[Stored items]

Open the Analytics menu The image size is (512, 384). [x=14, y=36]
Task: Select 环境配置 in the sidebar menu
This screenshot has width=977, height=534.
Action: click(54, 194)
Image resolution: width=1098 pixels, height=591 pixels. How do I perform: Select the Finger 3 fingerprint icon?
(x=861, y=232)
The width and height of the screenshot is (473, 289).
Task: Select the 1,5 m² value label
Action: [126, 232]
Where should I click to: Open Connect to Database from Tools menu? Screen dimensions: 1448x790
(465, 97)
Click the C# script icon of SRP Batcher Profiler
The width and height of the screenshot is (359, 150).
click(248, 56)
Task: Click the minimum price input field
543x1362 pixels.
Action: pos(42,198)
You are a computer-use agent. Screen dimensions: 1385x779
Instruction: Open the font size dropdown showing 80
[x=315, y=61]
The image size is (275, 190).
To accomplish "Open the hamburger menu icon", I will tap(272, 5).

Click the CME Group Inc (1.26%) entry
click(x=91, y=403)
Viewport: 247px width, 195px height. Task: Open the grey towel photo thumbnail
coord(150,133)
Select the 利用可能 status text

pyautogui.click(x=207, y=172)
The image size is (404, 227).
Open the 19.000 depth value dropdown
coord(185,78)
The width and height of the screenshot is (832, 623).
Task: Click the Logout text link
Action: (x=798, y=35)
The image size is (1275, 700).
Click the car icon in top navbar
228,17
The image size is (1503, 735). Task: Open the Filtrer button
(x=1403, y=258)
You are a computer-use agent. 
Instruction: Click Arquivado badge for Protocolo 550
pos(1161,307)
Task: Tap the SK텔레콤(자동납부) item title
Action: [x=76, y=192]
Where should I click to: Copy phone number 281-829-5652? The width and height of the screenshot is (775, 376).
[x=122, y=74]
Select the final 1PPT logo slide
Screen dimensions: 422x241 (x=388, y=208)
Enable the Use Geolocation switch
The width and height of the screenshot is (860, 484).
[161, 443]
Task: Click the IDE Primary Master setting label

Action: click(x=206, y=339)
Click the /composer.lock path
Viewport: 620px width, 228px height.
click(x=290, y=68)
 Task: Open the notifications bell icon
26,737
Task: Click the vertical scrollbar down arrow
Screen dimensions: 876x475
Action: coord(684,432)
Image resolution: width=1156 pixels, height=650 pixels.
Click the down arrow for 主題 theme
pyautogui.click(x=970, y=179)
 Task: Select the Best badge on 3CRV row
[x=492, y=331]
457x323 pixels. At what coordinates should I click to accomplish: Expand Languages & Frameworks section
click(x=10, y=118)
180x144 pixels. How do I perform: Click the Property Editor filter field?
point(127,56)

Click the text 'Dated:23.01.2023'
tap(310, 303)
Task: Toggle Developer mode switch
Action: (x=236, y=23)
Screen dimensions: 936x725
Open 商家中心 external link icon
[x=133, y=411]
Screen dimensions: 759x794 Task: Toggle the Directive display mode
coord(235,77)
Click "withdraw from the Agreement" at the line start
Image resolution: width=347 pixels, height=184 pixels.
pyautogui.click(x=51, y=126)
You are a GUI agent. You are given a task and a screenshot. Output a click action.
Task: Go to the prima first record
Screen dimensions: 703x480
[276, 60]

Directions: Look through the preceding entries for the word "computer". Report how many lines hold it, and only that number.

Exercise answer: 2